Thank you for all your help through this and apologies for not catching my error sooner, I double and triple checked my parameter settings but it turned out I was just simply using the incorrect value.

When you say it was off by miles, can you give me an idea of how far off so that I can try to reproduce it?

Can you run this as a test on your system using the system that found the issue? I am trying to replicate the issue by adding TONS more items to the bloom than was expected (without it taking more than a few minutes to run):

import sys
import probables


if __name__ == '__main__':

    version = tuple([int(i) for i in probables.__version__.split(".")])
    if version < (0, 5, 6):
        print("Probables version < 0.5.6!\nEXITING!!!")
        sys.exit()

    est_elms = 1000
    elms_to_add = 10000000

    blm = probables.BloomFilter(est_elms, 0.1)
    for i in range(elms_to_add):
        blm.add(str(i))

    print(blm)

Hi @barrust sorry for the delay. I'll certainly get that tested for you over the weekend.

As for how far I was off by, try not to smack your head on the desk when I tell you but I was off by over 14 million! I was using the max k-mer count instead of the actual number of elements by mistake.

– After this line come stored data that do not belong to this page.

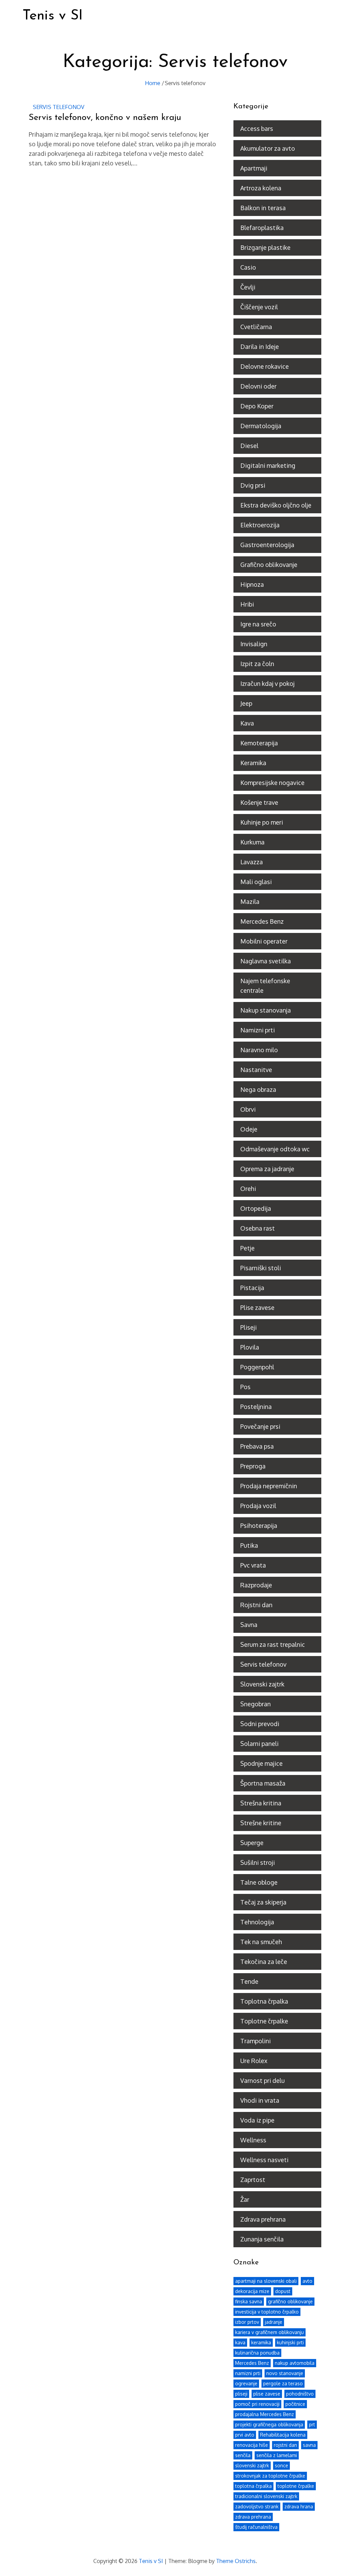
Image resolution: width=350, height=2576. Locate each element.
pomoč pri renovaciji (257, 2404)
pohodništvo (300, 2394)
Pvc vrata (253, 1565)
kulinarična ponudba (257, 2353)
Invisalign (253, 644)
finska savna (248, 2301)
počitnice (295, 2404)
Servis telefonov (58, 107)
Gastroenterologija (267, 544)
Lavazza (251, 862)
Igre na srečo (258, 624)
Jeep (246, 703)
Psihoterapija (258, 1525)
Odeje (248, 1129)
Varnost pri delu (262, 2080)
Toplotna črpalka (264, 2001)
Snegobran (255, 1704)
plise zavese (266, 2394)
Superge (252, 1842)
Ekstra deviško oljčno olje (275, 505)
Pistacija (252, 1287)
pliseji (241, 2394)
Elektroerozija (260, 525)
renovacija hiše (251, 2445)
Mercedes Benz (262, 921)
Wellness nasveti (264, 2160)
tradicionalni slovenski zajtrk (266, 2496)
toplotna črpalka (253, 2486)
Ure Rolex (253, 2060)
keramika (261, 2342)
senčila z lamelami (276, 2455)
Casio (248, 267)
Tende (249, 1981)
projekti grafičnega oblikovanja (269, 2424)
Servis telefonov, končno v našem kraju (105, 117)
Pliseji (248, 1327)
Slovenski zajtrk (262, 1684)
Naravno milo (259, 1050)
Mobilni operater (263, 941)
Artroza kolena (260, 188)
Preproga (253, 1466)
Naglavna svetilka (265, 961)
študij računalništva (256, 2527)
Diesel (249, 445)
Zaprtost (252, 2179)
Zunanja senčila (262, 2239)
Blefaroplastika (262, 227)
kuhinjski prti (290, 2342)
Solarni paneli (259, 1743)
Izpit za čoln (257, 663)
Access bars (256, 128)
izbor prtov (247, 2322)
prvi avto (244, 2435)
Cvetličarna (256, 326)
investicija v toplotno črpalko (267, 2312)
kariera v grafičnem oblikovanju (269, 2332)
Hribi (247, 604)
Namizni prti (257, 1030)
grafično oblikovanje (290, 2301)
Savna (248, 1624)
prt (312, 2424)
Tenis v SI (53, 16)
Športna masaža (262, 1783)
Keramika (253, 763)
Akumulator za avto (267, 148)
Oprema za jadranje (267, 1168)
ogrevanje (246, 2383)
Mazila (249, 901)
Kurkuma (252, 842)
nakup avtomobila (294, 2363)
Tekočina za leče (263, 1961)
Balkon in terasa (263, 208)
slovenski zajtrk (252, 2465)
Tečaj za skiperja (263, 1902)
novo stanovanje (284, 2373)
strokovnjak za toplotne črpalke (270, 2476)
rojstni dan (285, 2445)
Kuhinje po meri (261, 822)
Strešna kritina (260, 1803)
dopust (283, 2291)
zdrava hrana (298, 2506)
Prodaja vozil (258, 1505)
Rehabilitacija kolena (283, 2435)
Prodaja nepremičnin (268, 1486)
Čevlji (247, 287)
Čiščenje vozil (259, 307)
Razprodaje (256, 1585)
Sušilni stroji (257, 1862)
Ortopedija (255, 1208)
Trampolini (255, 2041)
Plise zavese (257, 1307)
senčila (243, 2455)
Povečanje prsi (260, 1426)
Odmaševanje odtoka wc (275, 1149)
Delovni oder (258, 386)
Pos (245, 1387)
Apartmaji (253, 168)
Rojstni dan (256, 1605)
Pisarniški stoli (260, 1268)
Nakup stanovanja (265, 1010)
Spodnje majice (261, 1763)
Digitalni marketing (267, 465)
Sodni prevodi (259, 1723)
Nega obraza (258, 1089)
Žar (244, 2199)
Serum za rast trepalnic (272, 1644)
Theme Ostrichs (236, 2561)
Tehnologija (257, 1922)
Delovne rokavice (264, 366)
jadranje (273, 2322)
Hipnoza (252, 584)
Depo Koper (256, 406)
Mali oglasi (256, 881)
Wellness (253, 2140)
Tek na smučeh (261, 1941)
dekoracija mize (252, 2291)
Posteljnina (256, 1406)
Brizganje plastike (265, 247)
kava (240, 2342)
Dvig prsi (252, 485)
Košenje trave (259, 802)
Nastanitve (256, 1069)
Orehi (248, 1188)
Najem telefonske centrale (265, 985)
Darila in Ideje (259, 346)
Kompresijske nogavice (272, 782)
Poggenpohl (257, 1367)
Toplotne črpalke (264, 2021)
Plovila (249, 1347)
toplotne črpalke (296, 2486)
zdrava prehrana (253, 2517)
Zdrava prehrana (263, 2219)
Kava (247, 723)
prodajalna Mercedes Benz (264, 2414)
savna (309, 2445)
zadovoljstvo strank (257, 2506)
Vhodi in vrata (259, 2100)
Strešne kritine (260, 1823)
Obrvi (248, 1109)
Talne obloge (259, 1882)
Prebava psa (257, 1446)
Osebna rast (257, 1228)
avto (307, 2281)
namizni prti (247, 2373)
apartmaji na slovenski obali (266, 2281)
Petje (247, 1248)
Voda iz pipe (257, 2120)
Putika (249, 1545)
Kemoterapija (259, 743)
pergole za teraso (283, 2383)
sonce (281, 2465)
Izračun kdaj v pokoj (267, 683)
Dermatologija (260, 426)
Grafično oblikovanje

Hello @Glfrey any update on the test? Thanks!

Hi @barrust, sorry for the delay I'm current an inpatient at hospital. As soon as I can get access to the tests I ran I'll update you. Hopefully that should be in the next day or so!

@Glfrey I am so sorry you are an inpatient. Your health is MUCH more important. I hope you get well soon!

Hi @barrust Thank you so much for your understanding! I'm back at work now and I'll get that test running for you today.

closing for now. If this is still an issue, please re-open!